>> BEGIN Given passage
Data Structures and Algorithms Lecture Notes

2 March 2011 • Performance Estimation in Practice

Outline

Array Searching.
Vector storage management.

What Does This Algorithm Do?

int find(int a[], int x)

  for (int i = 0; i < |a|; i++)
    if a[i] == x
      return i

  return -1

Look for a value in an array.

What Does This Algorithm Do?

int find(int a[], int x)
  l = 0
  r = |a|
  while l < r
    m = (l + r)/2
    if a[m] == x
      return m
    if a[m] <= x
      l = m + 1
    else
      r = m
  return -1

Which algorithm is better?

Assumptions

When looking for something, faster is better.
Statements take time to execute.
- Different statements execute in different times.
- Ignore that and just count the number of statemets executed.
Input: The array size in elements.
Output: a worst-case estimate of the number of statements executed.

Let's Estimate!

int find(int a[], int x)

  for (int i = 0; i < |a|; i++)
    if a[i] == x
      return i

  return -1

What are we counting?
- Comparisons, or maybe statements (same thing).
What's the driver?
- The size of the array.

Basic Statements

Count the number of comparisons (or statements, or expressions) executed.
Assume array.length == n.

  for (int i = 0; i < |a|; i++) : O(1)
    if a[i] == x : O(1)
      return i : O(1)

  return -1 : O(1)

Choice Statements

  for (O(1); O(1); O(1)))
    if O(1) : O(1)
      O(1)

  O(1)

The if statement executes O(1) + O(1) = O(1) comparisons.

Iteration Statements

  for (O(1); O(1); O(1))) : O(1)
    O(1)

  O(1)

The for loop iterates O(n) times.
- O(1) comparisons per iteration * O(n) lines.

Statement Sequences

O(n)

O(1)

O(n) + O(1) = max(O(n), O(1)) = O(n).
The number of comparisons performed worst case is proportional to the number of lines read.

Second Program

Reduce the basic statements.

  l = 0 : O(1)
  r = |a| : O(1)
  while l < r : O(1)
    m = (l + r)/2 : O(1)
    if a[m] == x : O(1)
      return m : O(1)
    if a[m] ≤ x : O(1)
      l = m + 1 : O(1)
    else
      r = m : O(1)
  return -1 : O(1)

Conditional Statements

O(1)
O(1)
while O(1)
  O(1)
  if O(1)
    O(1)
  if O(1)
    O(1)
  else
    O(1)
O(1)

O(1)
O(1)
while O(1)
  O(1)
  if O(1) : O(1)
    O(1)
  if O(1)
    O(1)
  else
    O(1)
O(1)

O(1)
O(1)
while O(1)
  O(1)
  O(1)
  if O(1) : O(1)
    O(1)
>> END Given passage
>> BEGIN Material
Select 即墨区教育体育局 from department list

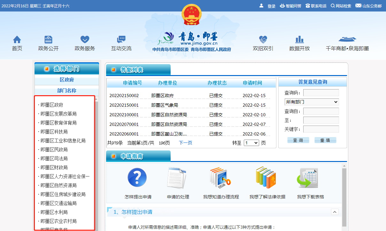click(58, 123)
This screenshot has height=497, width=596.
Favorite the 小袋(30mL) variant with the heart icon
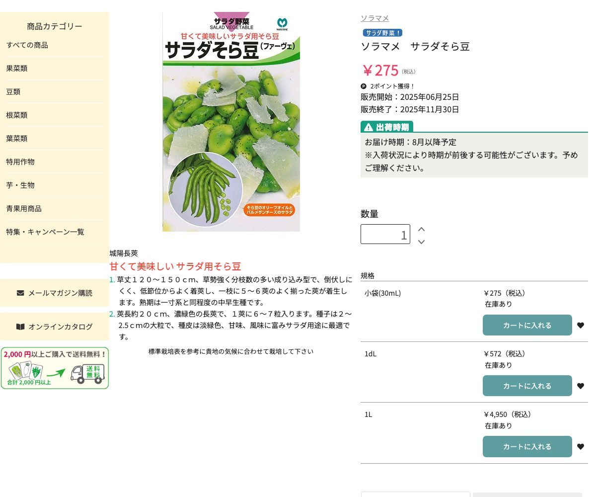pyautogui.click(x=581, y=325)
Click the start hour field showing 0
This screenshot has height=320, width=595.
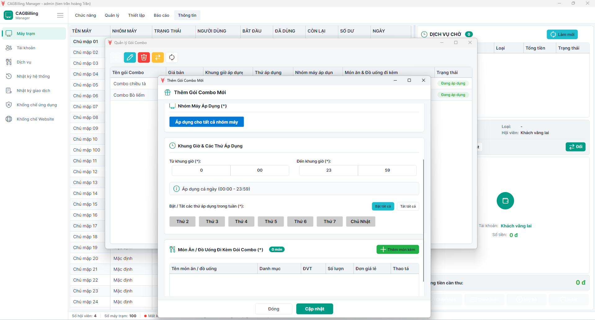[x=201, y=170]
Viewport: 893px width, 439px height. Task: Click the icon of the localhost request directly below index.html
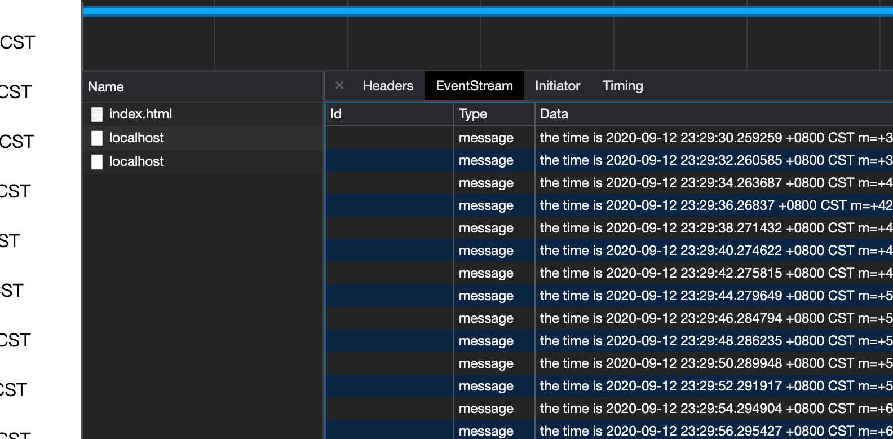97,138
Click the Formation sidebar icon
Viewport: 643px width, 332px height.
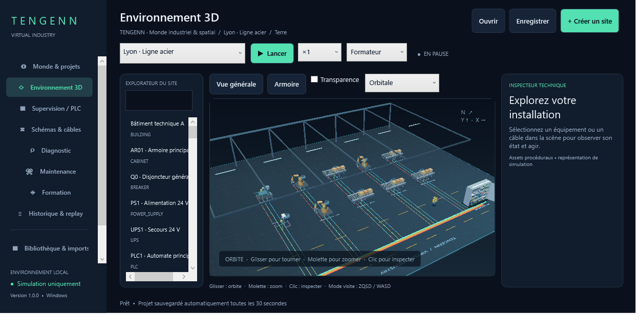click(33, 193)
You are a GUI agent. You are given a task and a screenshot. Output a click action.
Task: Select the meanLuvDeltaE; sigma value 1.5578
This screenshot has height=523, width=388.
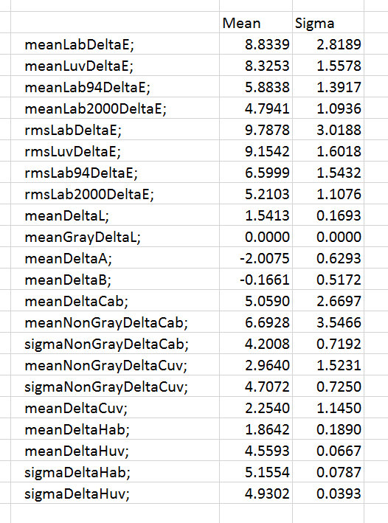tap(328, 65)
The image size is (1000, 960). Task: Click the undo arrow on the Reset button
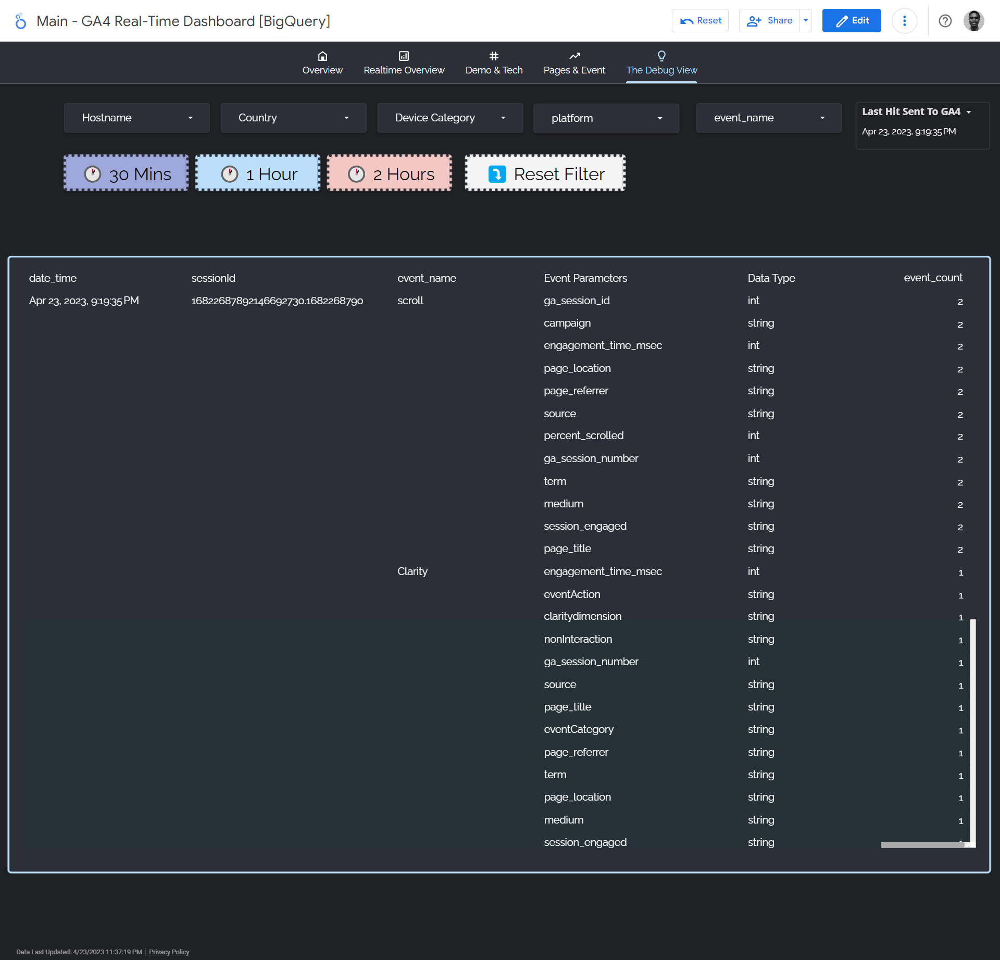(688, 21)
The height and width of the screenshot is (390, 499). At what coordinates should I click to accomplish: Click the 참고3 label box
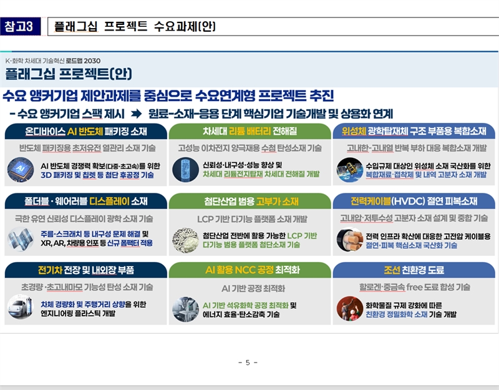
>> END Material
## Instruction 1
Add 21 to every coordinate in the answers of the entries, and write out again the part of the entries that opens with the line containing "You are a GUI" and runs through the end of the entries, with the requests included. Leave the pictures out.
## Instruction 2
Finish out the next part of the algorithm lecture notes, picking up from the point where they stop.
The algorithm lecture notes and the entries are two separate pieces of material.

## Task output 1
You are a GUI agent. You are given a task and a screenshot. Output a click action.
Task: Select the meanLuvDeltaE; sigma value 1.5578
This screenshot has height=523, width=388.
tap(349, 86)
The image size is (1000, 960). Task: Click the undo arrow on the Reset button
(709, 42)
The height and width of the screenshot is (390, 499). At what coordinates should I click to accomplish: Click the 참고3 label box

## Task output 2
  else
    O(1)
O(1)

Compound Statements

O(1)
O(1)
while O(1)
  O(1) : O(1)
  O(1)
  O(1)
O(1)

O(1) + O(1) + O(1) = O(max(1, 1, 1)) = O(1)

Looping

How often does the while loop iterate?

  while l < r
    m = (l + r)/2
    if a[m] ≤ x
      l = m + 1
    else
      r = m

O(1)
O(1)
while O(1) : O(log n)
  O(1)
O(1)

O(log n)*O(1) = O(1*log n) = O(log n)

Finishing Up

O(1)
O(1)
O(log n)
O(1)

Sequential statements:
O(1) + O(1) + O(log n) + O(1) =
O(max(1, 1, log n, 1)) =
O(log n)
O(n) vs. O(log n): the second program wins!

Static Arrays vs. Dynamic Data

Once allocated at compile time, static-array size can't be changed.
- Static arrays don't work well with dynamic amounts of data.
- Run-time size information usually isn't available at compile time.
The result is usually too much wasted space or too little storage space.

Dynamic Arrays

Run-time storage management resolves static storage vs. dynamic data.
- Allocate arrays at run-time.
  - Size arrays exactly with run-time information.
  - Replace a too-small array with a larger one.

Implementation

class sequence
  Object data []
  int next-data

  append(T e)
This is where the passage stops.